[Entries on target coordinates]
- - -

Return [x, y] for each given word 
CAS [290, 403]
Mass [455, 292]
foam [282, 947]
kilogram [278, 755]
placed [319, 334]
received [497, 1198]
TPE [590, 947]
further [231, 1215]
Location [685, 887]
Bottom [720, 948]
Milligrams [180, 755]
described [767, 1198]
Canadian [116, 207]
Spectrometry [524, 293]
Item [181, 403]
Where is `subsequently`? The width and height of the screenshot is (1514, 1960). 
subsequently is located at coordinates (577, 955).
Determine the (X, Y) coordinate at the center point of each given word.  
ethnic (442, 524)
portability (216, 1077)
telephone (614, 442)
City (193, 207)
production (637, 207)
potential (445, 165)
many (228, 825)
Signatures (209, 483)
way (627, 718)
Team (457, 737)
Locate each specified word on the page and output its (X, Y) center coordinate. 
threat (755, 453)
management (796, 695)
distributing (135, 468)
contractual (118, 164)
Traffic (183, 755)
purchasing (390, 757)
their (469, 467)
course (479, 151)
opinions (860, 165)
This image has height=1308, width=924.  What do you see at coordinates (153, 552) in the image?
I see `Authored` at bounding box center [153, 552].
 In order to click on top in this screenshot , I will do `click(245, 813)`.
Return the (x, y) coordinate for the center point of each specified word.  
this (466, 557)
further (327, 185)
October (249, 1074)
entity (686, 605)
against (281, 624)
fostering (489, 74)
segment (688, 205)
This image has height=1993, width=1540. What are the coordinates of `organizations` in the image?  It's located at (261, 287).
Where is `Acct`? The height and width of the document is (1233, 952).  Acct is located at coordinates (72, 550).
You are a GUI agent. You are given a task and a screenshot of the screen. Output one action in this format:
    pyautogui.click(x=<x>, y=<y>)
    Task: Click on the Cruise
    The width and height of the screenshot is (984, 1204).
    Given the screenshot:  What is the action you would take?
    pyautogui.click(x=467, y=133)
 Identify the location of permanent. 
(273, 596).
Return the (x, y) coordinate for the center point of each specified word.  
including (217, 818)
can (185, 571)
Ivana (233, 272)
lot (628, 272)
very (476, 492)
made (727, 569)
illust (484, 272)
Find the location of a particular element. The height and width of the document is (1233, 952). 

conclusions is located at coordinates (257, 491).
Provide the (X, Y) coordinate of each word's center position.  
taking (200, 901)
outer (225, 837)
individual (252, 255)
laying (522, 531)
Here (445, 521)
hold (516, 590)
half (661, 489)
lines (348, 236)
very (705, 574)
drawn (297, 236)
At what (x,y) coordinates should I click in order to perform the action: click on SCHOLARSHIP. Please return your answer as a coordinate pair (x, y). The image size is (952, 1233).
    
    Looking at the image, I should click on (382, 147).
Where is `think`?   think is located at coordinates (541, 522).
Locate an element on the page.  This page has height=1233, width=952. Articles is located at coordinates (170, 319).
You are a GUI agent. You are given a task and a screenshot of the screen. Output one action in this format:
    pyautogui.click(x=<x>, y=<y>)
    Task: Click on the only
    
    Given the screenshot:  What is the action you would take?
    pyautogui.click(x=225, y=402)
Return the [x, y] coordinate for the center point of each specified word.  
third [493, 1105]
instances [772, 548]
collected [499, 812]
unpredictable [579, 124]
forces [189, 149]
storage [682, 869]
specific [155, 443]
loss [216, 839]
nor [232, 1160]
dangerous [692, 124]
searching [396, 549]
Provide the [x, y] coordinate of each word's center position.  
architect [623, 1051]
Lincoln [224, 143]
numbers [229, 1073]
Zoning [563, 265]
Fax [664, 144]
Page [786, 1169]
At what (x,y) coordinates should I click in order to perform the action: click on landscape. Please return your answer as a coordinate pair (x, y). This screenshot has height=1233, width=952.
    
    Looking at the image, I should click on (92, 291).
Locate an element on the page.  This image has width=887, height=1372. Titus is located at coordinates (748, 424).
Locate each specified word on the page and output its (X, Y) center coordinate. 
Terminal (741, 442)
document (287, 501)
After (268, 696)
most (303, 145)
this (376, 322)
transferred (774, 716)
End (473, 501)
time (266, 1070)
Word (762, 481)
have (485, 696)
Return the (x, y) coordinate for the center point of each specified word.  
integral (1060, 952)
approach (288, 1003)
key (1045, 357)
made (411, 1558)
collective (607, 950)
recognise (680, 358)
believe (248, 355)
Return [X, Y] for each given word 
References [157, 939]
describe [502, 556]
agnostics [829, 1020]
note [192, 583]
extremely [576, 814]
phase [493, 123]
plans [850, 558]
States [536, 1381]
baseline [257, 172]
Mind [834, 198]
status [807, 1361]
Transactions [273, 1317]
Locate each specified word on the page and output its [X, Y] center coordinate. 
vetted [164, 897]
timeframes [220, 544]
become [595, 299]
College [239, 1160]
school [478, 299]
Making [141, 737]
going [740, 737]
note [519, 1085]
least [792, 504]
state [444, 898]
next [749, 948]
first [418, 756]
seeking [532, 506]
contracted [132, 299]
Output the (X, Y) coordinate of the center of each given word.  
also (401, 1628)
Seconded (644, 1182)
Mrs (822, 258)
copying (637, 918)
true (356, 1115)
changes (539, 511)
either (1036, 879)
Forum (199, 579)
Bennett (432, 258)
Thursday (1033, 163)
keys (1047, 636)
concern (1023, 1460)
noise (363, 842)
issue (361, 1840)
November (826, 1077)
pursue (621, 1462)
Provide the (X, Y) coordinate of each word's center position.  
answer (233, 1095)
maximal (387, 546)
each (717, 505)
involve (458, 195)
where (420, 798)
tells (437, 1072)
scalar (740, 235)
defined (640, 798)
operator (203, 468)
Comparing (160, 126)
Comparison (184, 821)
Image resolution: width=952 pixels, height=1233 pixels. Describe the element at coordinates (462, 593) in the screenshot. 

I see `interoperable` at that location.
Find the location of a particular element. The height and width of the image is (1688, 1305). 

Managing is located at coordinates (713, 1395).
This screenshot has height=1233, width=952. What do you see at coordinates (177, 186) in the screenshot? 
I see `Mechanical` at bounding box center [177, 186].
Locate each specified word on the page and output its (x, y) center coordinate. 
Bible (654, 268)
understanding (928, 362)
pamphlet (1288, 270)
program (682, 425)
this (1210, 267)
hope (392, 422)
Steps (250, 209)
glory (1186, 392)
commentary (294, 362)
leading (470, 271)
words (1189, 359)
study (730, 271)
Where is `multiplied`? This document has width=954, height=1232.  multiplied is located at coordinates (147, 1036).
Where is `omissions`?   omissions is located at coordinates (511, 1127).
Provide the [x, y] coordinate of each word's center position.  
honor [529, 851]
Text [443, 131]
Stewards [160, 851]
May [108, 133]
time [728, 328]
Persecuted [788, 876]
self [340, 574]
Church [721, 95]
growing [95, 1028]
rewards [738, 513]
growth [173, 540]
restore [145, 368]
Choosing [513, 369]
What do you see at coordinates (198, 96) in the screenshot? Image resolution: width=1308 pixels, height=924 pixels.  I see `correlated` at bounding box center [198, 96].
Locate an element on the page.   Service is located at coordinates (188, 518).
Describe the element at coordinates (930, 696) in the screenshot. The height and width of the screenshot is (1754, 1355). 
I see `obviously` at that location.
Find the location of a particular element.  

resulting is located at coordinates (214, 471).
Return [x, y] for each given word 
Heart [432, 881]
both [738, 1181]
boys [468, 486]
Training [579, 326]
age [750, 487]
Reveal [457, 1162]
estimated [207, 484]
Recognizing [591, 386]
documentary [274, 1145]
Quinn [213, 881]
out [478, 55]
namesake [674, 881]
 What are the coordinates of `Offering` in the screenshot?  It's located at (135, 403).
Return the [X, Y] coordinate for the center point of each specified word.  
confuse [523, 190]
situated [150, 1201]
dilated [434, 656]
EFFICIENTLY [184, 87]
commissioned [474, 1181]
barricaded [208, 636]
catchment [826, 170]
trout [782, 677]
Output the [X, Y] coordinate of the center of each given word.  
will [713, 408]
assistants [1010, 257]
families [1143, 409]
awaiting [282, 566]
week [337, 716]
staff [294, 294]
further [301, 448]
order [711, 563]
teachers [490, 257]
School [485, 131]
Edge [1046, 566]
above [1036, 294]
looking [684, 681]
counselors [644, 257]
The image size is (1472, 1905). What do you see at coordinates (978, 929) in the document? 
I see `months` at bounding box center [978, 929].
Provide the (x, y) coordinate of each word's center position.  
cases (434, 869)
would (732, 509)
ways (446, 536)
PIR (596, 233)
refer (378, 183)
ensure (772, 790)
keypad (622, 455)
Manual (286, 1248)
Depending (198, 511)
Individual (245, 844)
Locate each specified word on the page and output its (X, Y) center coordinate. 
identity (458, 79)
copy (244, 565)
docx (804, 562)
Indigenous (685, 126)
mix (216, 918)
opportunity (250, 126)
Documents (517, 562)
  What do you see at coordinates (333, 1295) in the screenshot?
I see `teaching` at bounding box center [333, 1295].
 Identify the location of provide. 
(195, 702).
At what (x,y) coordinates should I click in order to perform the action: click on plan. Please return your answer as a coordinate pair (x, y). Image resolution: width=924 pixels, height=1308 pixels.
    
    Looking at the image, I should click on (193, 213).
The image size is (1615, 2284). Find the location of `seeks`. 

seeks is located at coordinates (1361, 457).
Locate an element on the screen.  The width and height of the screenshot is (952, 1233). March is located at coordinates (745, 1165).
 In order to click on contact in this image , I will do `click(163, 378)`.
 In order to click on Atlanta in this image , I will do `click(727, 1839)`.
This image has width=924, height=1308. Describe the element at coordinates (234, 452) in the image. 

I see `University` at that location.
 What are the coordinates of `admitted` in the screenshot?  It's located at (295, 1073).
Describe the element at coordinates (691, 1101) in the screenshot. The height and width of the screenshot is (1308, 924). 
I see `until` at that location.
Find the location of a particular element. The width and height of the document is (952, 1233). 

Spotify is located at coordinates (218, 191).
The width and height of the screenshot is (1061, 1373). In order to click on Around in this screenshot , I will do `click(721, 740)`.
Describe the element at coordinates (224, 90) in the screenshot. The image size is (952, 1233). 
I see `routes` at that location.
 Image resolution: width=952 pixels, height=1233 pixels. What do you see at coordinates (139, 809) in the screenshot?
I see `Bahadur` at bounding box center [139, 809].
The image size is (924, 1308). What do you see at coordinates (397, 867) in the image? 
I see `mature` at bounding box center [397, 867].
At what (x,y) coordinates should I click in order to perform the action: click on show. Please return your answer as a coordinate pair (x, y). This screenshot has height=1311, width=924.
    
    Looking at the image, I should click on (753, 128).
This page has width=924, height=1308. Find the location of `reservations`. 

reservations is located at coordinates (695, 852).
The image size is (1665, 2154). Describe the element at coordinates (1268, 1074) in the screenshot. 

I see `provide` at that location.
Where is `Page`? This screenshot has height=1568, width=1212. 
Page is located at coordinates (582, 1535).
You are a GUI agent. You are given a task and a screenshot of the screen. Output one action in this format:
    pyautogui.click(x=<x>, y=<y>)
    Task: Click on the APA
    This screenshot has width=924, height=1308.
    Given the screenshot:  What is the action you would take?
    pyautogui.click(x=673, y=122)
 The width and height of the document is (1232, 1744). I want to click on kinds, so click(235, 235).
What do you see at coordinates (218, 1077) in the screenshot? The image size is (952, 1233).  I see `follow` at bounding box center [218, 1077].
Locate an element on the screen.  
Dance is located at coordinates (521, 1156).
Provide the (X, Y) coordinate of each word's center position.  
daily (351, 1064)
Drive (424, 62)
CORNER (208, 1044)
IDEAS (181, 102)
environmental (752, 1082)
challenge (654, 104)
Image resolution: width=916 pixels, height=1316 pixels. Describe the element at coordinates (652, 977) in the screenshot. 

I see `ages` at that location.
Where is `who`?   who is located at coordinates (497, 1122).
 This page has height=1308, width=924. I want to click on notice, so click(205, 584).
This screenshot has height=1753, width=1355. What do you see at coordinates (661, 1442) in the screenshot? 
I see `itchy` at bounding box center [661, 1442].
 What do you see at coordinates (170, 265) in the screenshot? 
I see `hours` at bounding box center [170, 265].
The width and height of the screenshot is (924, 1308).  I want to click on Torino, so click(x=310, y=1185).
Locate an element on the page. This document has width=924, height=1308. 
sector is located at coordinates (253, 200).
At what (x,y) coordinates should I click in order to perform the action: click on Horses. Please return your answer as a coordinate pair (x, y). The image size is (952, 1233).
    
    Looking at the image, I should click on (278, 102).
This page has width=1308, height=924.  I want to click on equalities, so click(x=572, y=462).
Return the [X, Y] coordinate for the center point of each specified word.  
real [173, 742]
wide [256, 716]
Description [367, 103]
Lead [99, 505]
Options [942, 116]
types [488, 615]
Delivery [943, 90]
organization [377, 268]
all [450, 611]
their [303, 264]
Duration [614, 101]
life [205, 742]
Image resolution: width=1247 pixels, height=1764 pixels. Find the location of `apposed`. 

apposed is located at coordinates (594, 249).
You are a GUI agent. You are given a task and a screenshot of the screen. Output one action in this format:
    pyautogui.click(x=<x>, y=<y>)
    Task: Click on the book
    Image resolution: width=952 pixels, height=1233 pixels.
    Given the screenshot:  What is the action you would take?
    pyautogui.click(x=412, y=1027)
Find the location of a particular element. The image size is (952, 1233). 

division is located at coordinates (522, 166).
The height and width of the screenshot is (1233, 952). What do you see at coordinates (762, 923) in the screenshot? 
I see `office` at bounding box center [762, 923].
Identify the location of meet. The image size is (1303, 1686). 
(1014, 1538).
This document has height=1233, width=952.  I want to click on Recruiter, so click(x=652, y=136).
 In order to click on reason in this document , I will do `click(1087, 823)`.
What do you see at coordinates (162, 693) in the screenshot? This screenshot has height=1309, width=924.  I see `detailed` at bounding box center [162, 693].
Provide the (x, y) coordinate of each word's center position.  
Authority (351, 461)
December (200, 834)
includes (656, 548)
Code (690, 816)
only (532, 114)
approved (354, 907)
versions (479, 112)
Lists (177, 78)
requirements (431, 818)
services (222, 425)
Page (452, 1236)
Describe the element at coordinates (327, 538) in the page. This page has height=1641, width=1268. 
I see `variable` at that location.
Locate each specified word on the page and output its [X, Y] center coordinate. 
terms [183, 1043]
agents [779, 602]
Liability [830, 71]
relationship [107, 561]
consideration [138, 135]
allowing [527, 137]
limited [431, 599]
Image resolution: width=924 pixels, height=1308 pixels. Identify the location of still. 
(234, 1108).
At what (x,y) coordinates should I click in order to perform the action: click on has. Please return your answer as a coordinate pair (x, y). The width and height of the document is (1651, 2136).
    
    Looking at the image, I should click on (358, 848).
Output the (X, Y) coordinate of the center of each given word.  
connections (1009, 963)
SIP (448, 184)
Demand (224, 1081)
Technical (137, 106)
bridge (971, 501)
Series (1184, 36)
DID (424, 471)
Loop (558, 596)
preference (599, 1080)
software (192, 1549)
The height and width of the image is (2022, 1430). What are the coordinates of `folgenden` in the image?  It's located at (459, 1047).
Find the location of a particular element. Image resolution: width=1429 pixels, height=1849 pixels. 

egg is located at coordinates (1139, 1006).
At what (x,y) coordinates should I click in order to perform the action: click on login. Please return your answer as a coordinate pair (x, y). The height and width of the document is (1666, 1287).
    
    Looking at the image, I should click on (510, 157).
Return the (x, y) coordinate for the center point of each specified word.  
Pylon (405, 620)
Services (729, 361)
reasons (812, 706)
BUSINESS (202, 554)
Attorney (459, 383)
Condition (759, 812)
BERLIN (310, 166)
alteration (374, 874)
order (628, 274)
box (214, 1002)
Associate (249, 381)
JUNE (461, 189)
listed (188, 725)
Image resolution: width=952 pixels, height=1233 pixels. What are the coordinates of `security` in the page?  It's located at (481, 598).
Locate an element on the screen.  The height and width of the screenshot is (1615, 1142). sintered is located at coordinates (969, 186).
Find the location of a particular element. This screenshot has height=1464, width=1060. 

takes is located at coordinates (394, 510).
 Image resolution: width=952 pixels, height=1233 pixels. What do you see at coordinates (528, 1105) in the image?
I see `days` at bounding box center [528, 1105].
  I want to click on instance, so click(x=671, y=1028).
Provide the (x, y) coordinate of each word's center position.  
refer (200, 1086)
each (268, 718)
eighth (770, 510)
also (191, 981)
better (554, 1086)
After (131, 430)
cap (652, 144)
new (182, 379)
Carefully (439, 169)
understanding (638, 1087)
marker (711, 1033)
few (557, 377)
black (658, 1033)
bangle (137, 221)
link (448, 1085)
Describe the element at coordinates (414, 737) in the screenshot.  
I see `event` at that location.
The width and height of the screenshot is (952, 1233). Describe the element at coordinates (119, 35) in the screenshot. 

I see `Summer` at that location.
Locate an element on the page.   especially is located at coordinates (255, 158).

- - -

▸ Exercise requirements
Repeat word for word the stretch of the data from the line containing "bridge (971, 501)" through the line containing "reasons (812, 706)".

▸ Task output
bridge (971, 501)
Series (1184, 36)
DID (424, 471)
Loop (558, 596)
preference (599, 1080)
software (192, 1549)
The height and width of the image is (2022, 1430). What are the coordinates of `folgenden` in the image?  It's located at (459, 1047).
Find the location of a particular element. Image resolution: width=1429 pixels, height=1849 pixels. 

egg is located at coordinates (1139, 1006).
At what (x,y) coordinates should I click in order to perform the action: click on login. Please return your answer as a coordinate pair (x, y). The height and width of the document is (1666, 1287).
    
    Looking at the image, I should click on (510, 157).
Return the (x, y) coordinate for the center point of each specified word.  
Pylon (405, 620)
Services (729, 361)
reasons (812, 706)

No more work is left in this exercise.